▸ **WHAT IS EXPECTED**:
Pull the text lines out of each item below, word for word, and leave the pictures out of your answer.

▸ **ENTRIES**:
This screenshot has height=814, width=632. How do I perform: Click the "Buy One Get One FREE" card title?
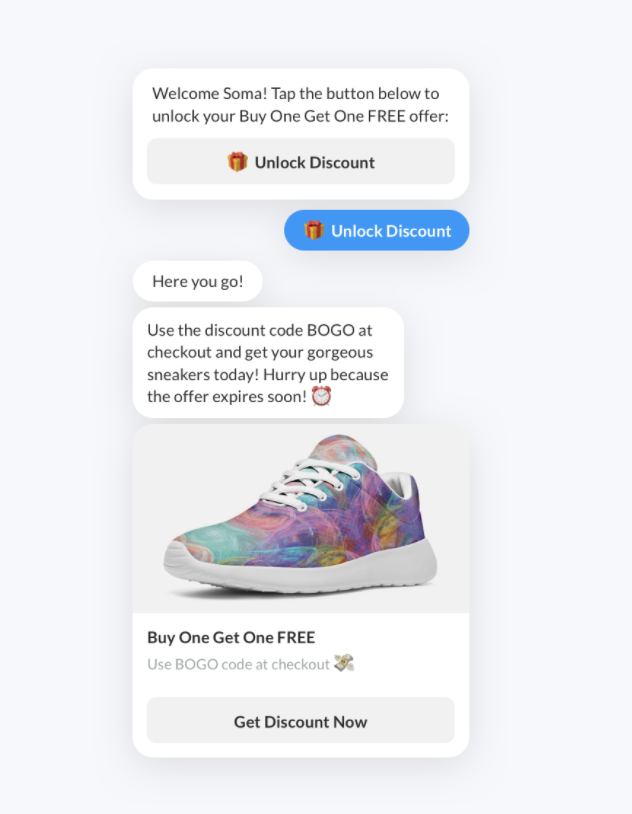coord(231,637)
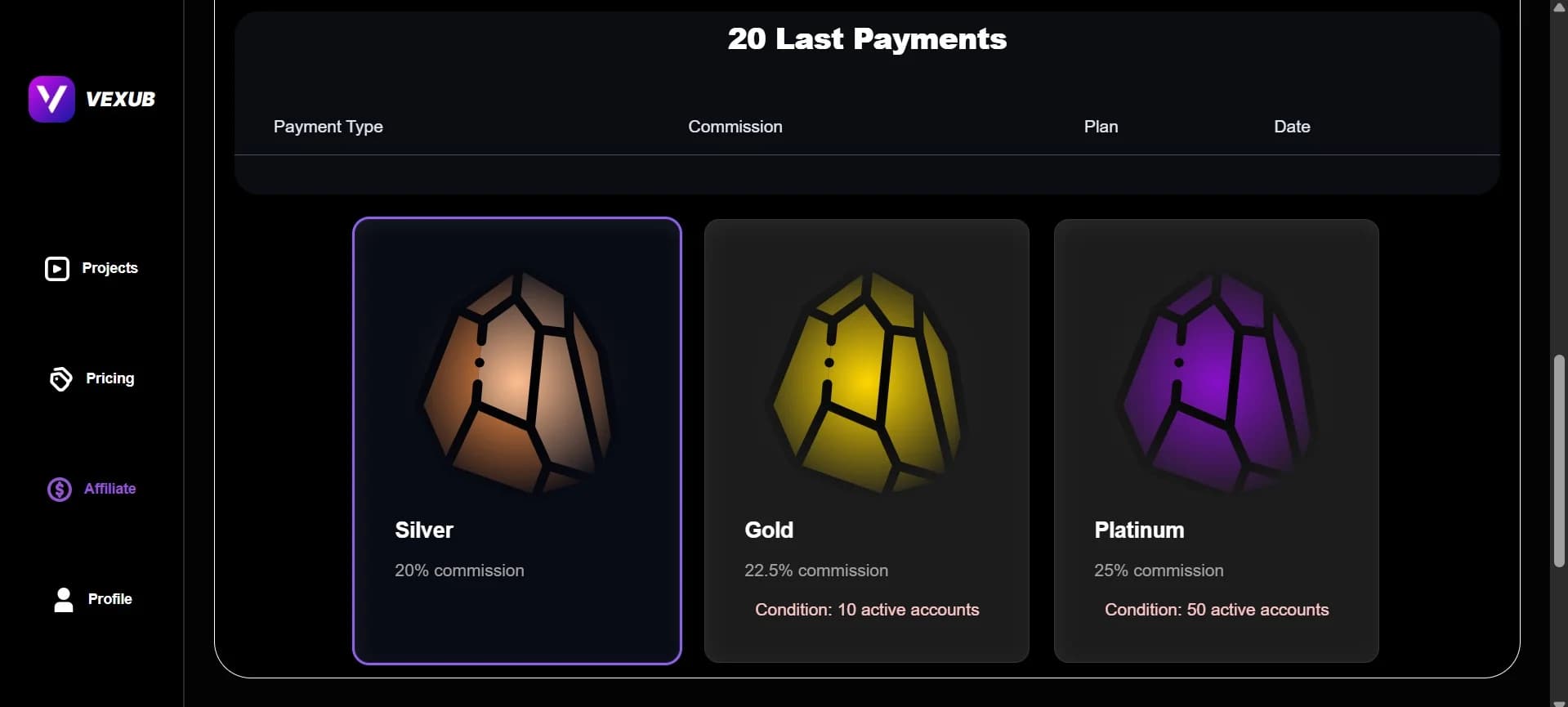
Task: Open the Projects menu item
Action: (109, 268)
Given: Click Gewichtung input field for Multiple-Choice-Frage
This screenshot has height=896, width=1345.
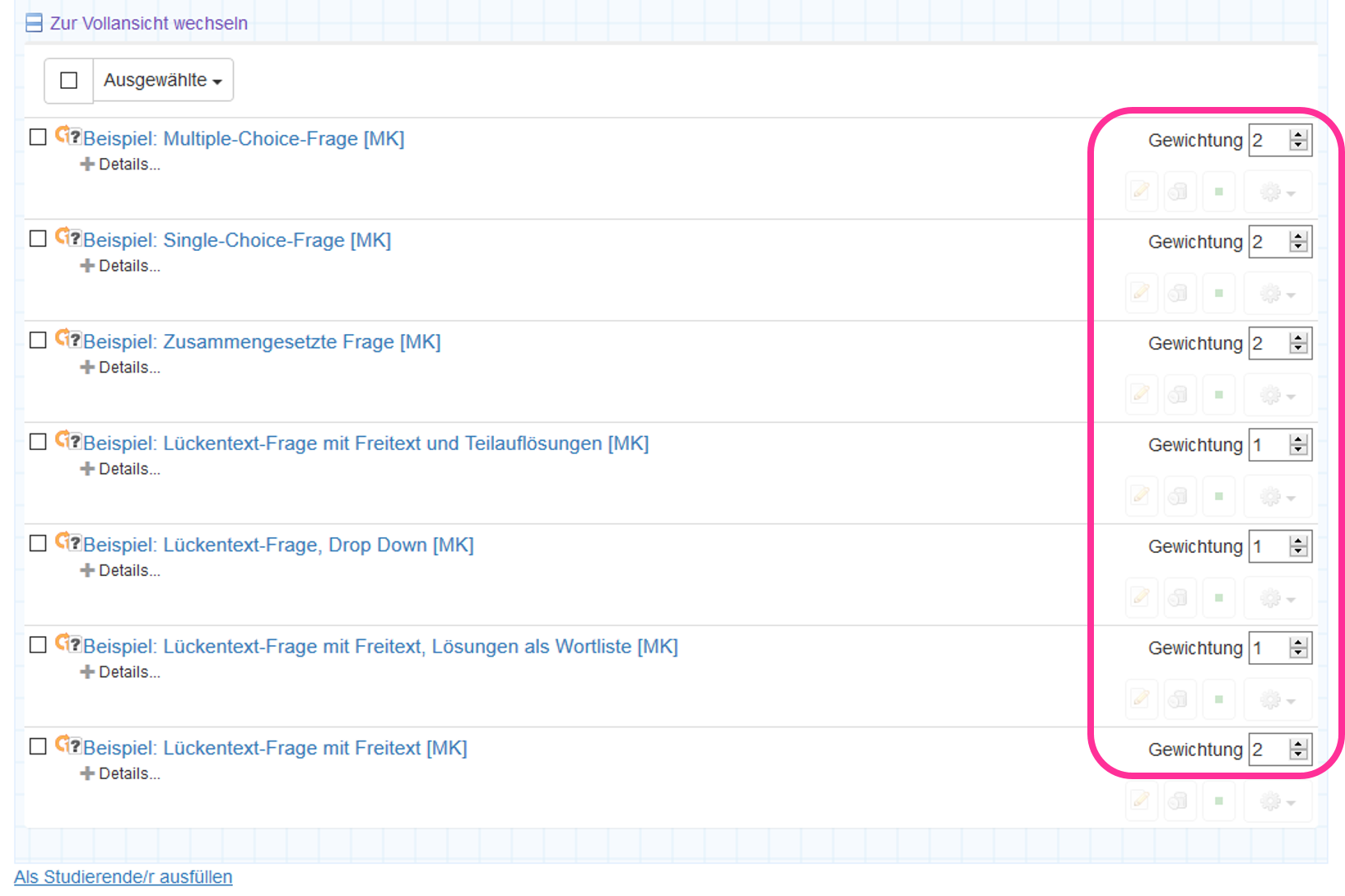Looking at the screenshot, I should [1268, 141].
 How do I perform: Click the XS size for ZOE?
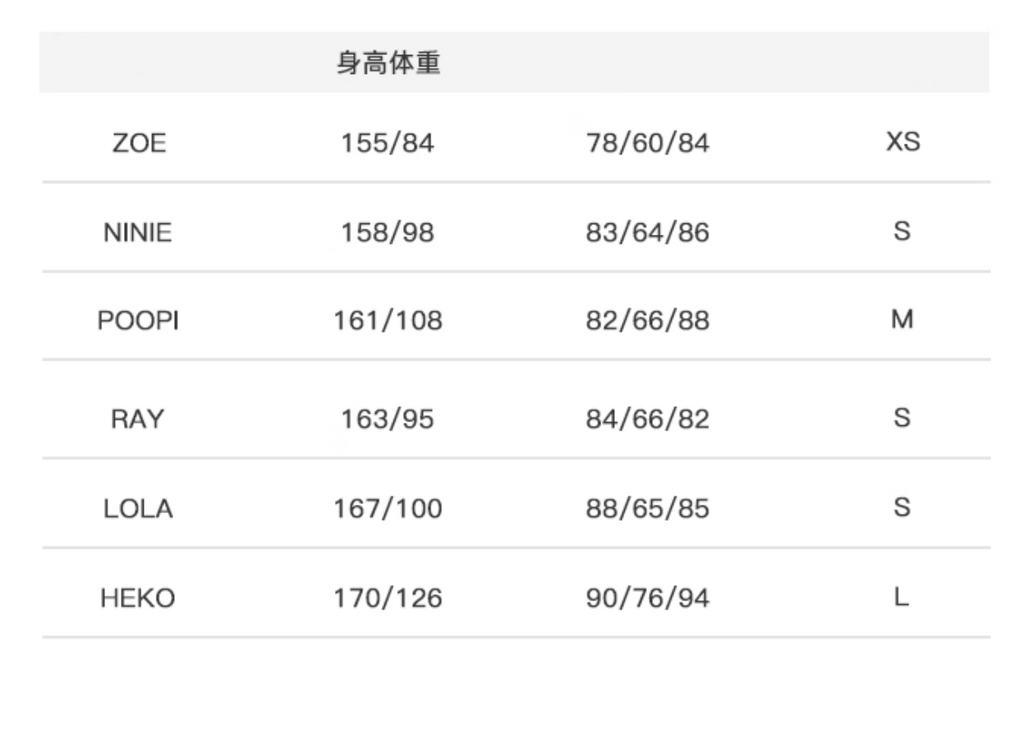click(x=902, y=142)
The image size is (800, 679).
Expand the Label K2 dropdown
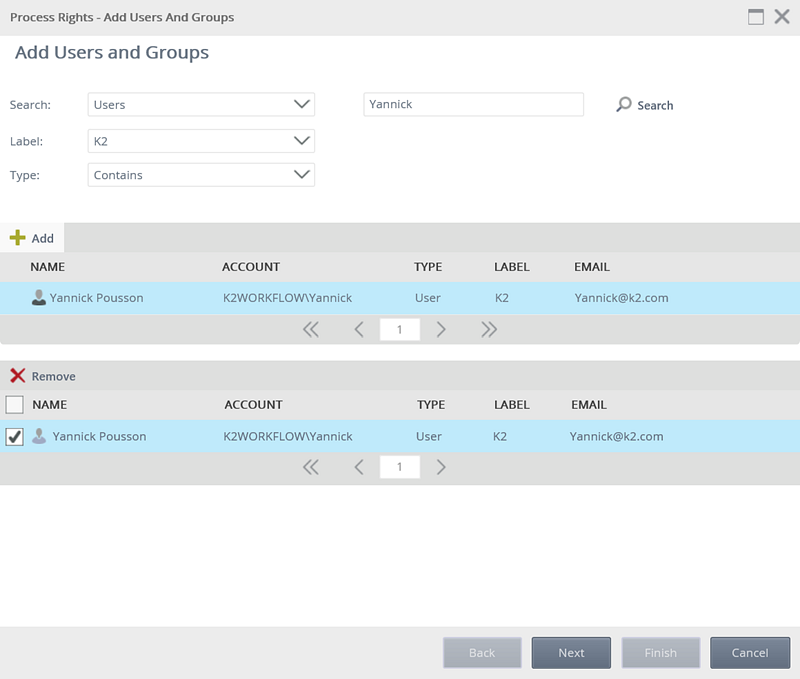pyautogui.click(x=201, y=141)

▸ **RESULT OF THIS TASK**:
This screenshot has height=814, width=632. How do I perform: Click the "Buy One Get One FREE" card title?
coord(231,637)
Task: Open the Projects menu item
Action: (109, 268)
Given: Click Gewichtung input field for Multiple-Choice-Frage
This screenshot has height=896, width=1345.
Looking at the screenshot, I should [1268, 141].
 How do I perform: Click the XS size for ZOE?
click(x=902, y=142)
The image size is (800, 679).
Expand the Label K2 dropdown
pyautogui.click(x=201, y=141)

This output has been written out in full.